Reviving a comprehensive originalism would greatly improve our polity, creating both better judicial decisions and a more vigorous constitutional politics. It is a world where constitutional decisions would have good consequences and constitution making would become both popular and future-oriented. It bears no resemblance to the world which critics of originalism fear—where the dead hand of the past traps the living into a dead end of anachronistic principles. Only through a systematically originalist jurisprudence can constitutional law become what it must be if it is to act as the true rudder of the nation–simultaneously law that is unchanging and objective, law that is of high quality, and law that is subject to revision by the people of each generation.
I. A Firmer Foundation for Originalism
The way to connect originalism to the good is to focus on the process of constitution making. Appropriate supermajority rules provide a sound method of producing legitimate and desirable constitutional provisions and no superior method is available. Unlike majority rule, supermajority rule for constitution making assures the kind of consensus and bipartisanship that creates allegiance for fundamental law. Supermajority rule also creates a veil of ignorance that improves decisionmaking, because citizens cannot be sure of their position and that of their children under a regime that cannot be easily changed. As a result, citizens are more likely to consult the public interest rather than parochial interest in framing constitutional provisions. For instance, it helps generate provisions that protect minorities, like the right to religious freedom for all. Finally, requiring a supermajoritarian consensus narrows the field of proposals on the agenda, generating a deeper deliberation that makes it more likely that provisions adopted will be enduringly beneficial.
This view of the Constitution does not, of course, mean that every individual provision of the Constitution is good. But the supermajoritiarian process is the best institution for generating a constitution and it is very likely to generate good provisions overall. In this respect, it resembles another of our key legal institutions: the criminal trial. A trial that follows desirable procedures is neither a necessary nor a sufficient condition for getting the right outcome, but we have devised no other better human institution for reaching the correct result. Consequently, when a case has complied with the appropriate procedures, we treat the outcome as final. So should we treat the constitution produced by appropriate supermajority rules.
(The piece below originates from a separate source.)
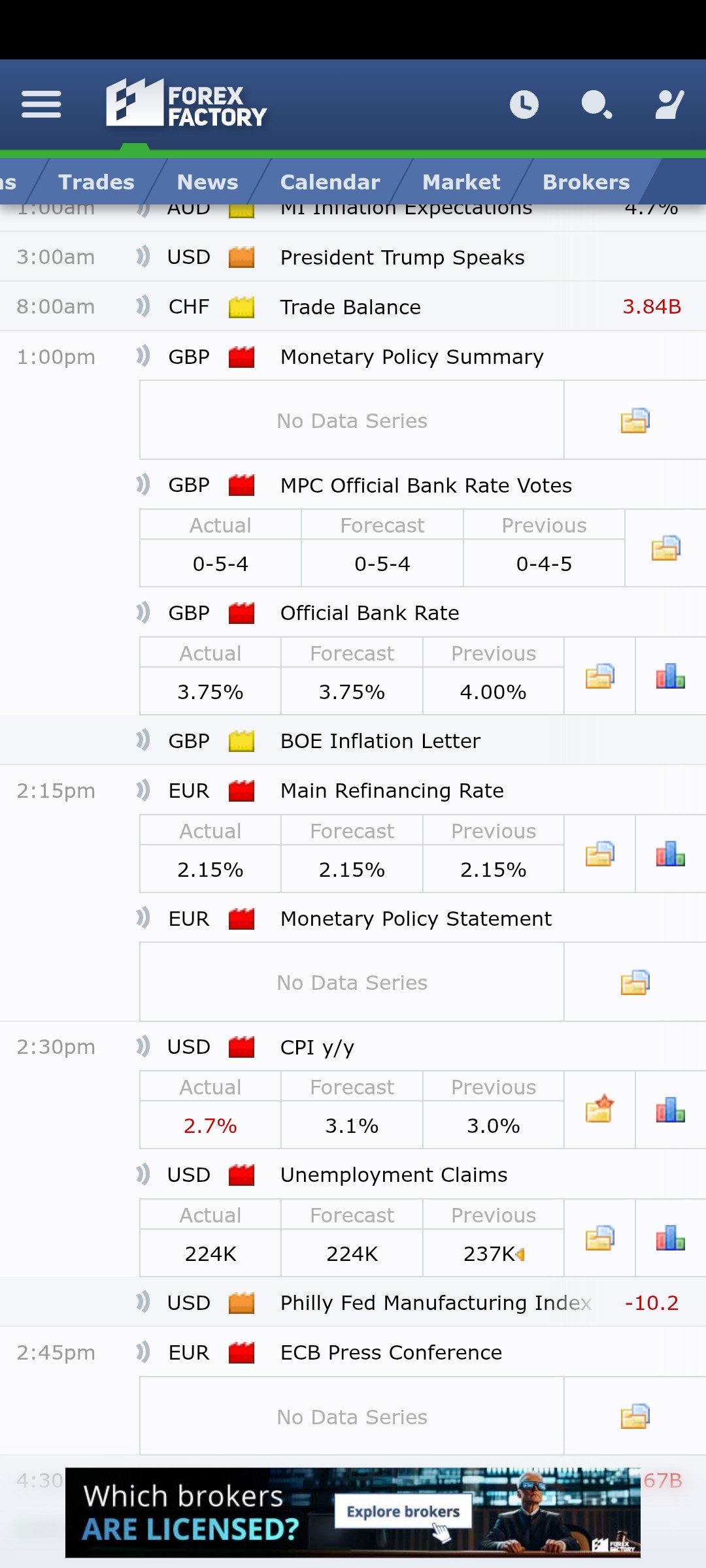Open Unemployment Claims bar chart icon
This screenshot has height=1568, width=706.
pyautogui.click(x=670, y=1237)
Given that supermajority rules are the best procedural device for generating a constitution, constitutions generated in compliance with such rules have a strong claim to substantive correctness.
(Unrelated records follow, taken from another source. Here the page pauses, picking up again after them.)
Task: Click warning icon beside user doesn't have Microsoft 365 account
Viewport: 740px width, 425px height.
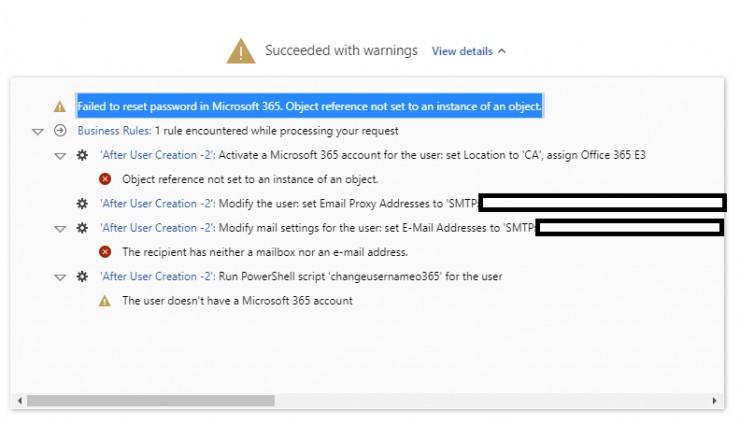Action: pyautogui.click(x=105, y=301)
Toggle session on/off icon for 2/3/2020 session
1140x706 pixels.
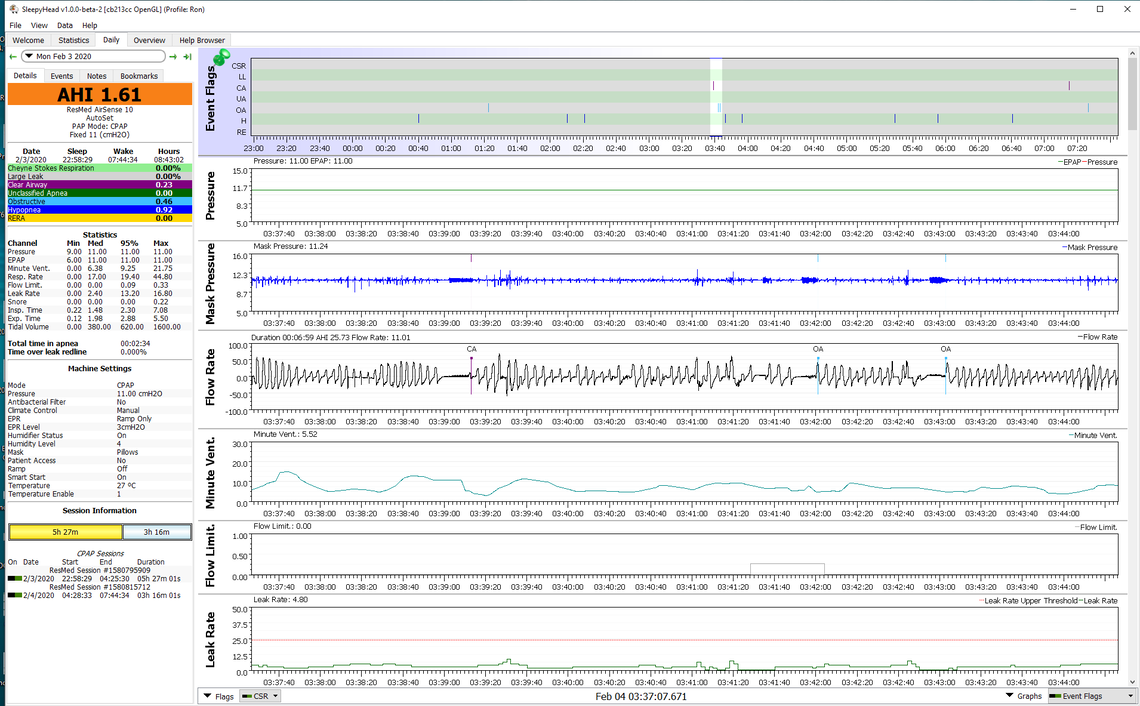tap(14, 578)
The United States Constitution and its amendments have been passed in the main under appropriate supermajority rules, and thus the norms entrenched in the Constitution tend to be desirable. The Constitution establishes a limited government, separates powers at the federal level and between the federal government and the states, and protects individual rights. In fact, two of the key features of the Constitution—the Bill of Rights and federalism—are directly the result of the requirement that the Constitution be enacted by a supermajority of the states at the time.
While there is one important way the supermajority enactment rules were problematic —the exclusion of African-Americans and women—the worst consequences of that defect have been corrected. Of course, even with corrections our Constitution is likely not an exact replica of what would have been created by a truly inclusive electorate. But we cannot easily calculate what subtler changes a more inclusive electorate would have wrought beyond the nondiscrimination and voting guarantees of the Fourteenth, Fifteenth, and Nineteenth Amendments. Empowering judges to make such determinations threatens to unravel the Constitution because there would be no objective way of resolving disagreements.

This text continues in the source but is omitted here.